**Work instruction**
Pictures aside, the output must consist of the lines from the one containing "301x287 pixels. How" through the end of the data, reproduced exactly.

===== Stored data =====

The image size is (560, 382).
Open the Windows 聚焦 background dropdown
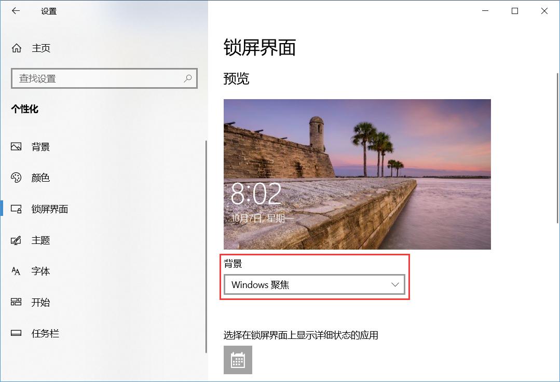(x=313, y=284)
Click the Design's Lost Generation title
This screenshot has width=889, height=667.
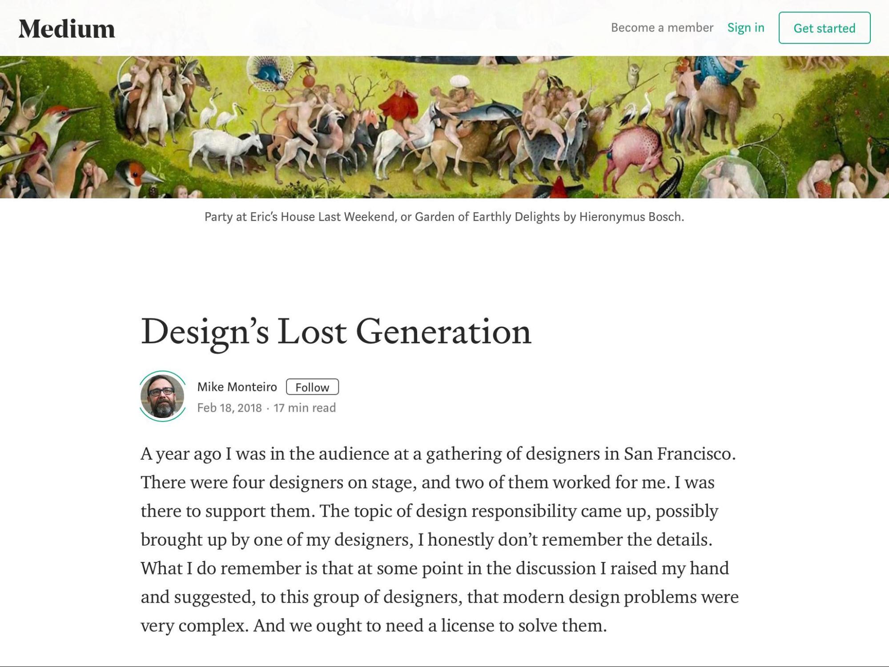point(336,332)
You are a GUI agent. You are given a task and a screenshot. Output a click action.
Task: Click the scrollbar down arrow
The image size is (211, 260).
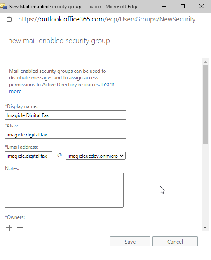[x=205, y=228]
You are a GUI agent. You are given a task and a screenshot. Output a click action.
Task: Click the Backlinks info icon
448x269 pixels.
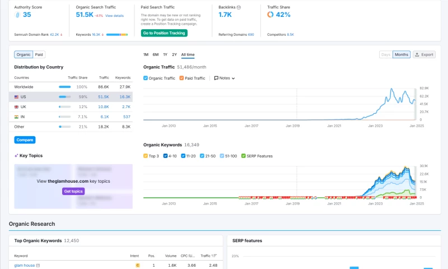point(239,7)
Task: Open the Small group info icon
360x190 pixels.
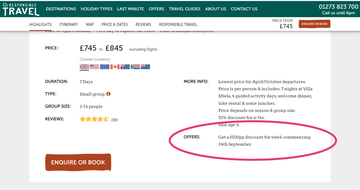Action: click(x=108, y=94)
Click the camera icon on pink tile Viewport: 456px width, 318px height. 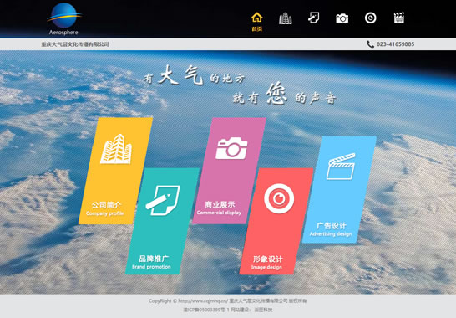[x=231, y=148]
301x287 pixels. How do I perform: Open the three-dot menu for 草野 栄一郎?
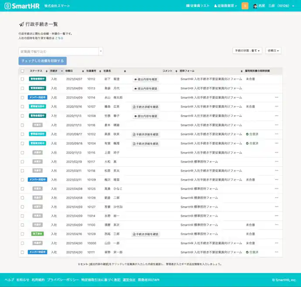276,252
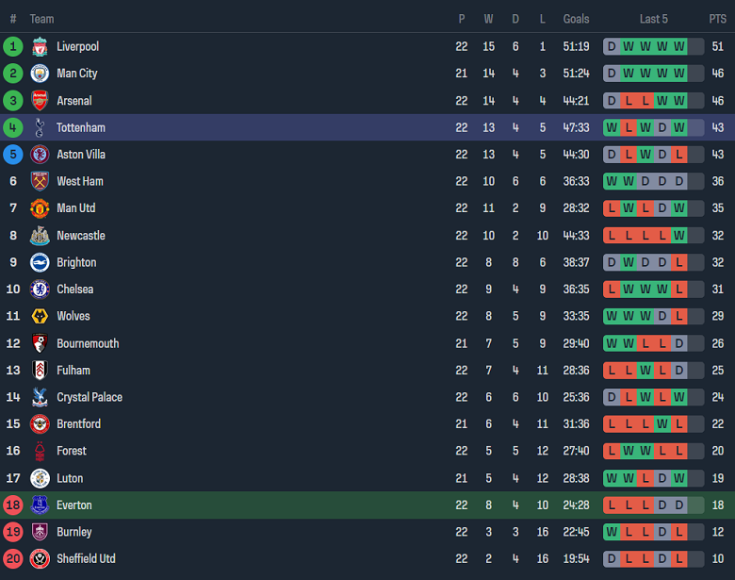This screenshot has width=735, height=580.
Task: Click the Newcastle club badge
Action: 40,236
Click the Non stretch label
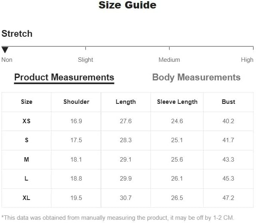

=====

**Problem solution**
301x287 pixels. How do I perform: Open the three-dot menu for 草野 栄一郎?
276,252
This screenshot has width=735, height=580.
Task: Click the Newcastle club badge
Action: 40,236
Click the Non stretch label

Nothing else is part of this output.